### EXERCISE AIM
Below are records; print only the lines from the line containing "How do I perform: Click" to the end, both included, reproduced exactly and without the pictures.

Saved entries
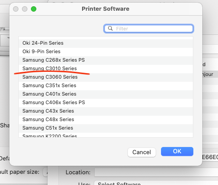The width and height of the screenshot is (218, 185).
Task: Choose Samsung C51x Series
Action: tap(106, 128)
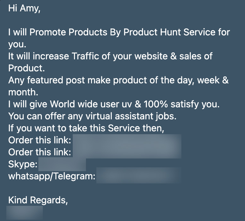
Task: Click the "Any featured post make product" line
Action: point(118,80)
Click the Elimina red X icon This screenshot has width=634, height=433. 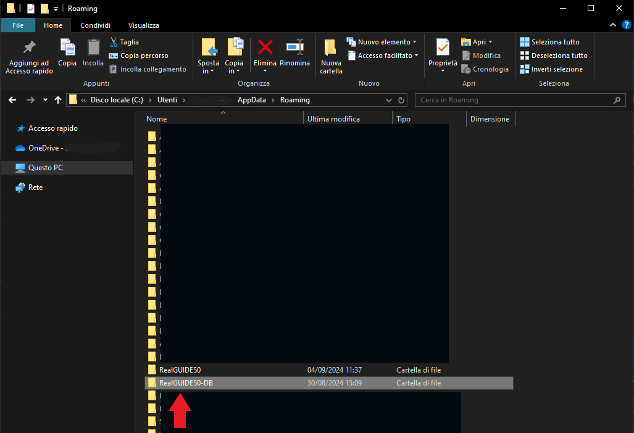265,47
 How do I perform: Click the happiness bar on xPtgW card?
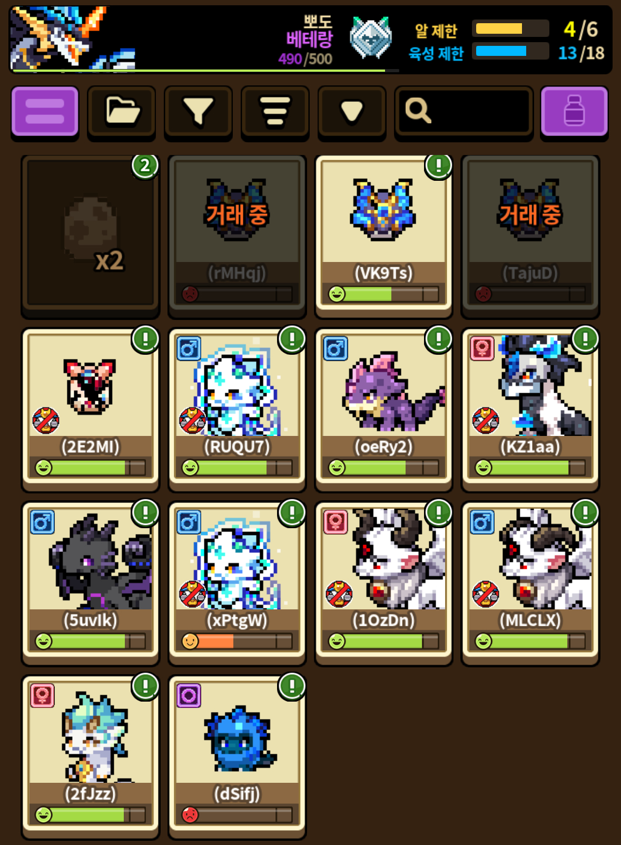[x=237, y=641]

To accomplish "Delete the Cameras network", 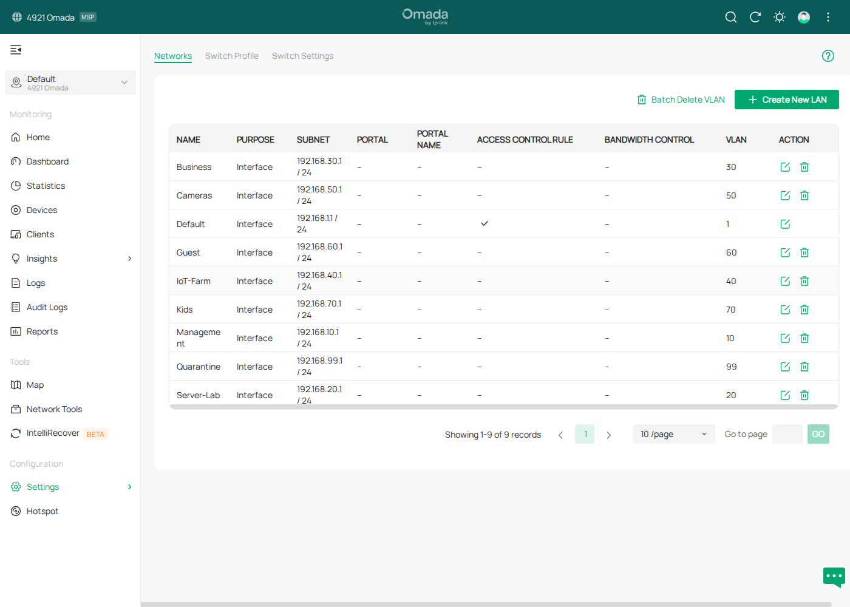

### REPLY
 How do I perform: Click the happiness bar on xPtgW card?
[x=237, y=641]

To accomplish "Delete the Cameras network", 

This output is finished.